Saved entries
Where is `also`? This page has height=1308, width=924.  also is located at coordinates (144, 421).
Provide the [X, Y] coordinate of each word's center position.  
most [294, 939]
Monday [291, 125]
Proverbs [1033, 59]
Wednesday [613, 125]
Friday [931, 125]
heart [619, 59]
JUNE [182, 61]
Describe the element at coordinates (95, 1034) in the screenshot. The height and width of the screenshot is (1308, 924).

_EXERCISE PROMPT_
Starting at the line that contains "Proverbs [1033, 59]" and ending with the last line of the data above, turn those lines into a numbered list, dropping any blank lines.

_SOLUTION BELOW_
1. Proverbs [1033, 59]
2. Wednesday [613, 125]
3. Friday [931, 125]
4. heart [619, 59]
5. JUNE [182, 61]
6. Describe the element at coordinates (95, 1034) in the screenshot. The height and width of the screenshot is (1308, 924).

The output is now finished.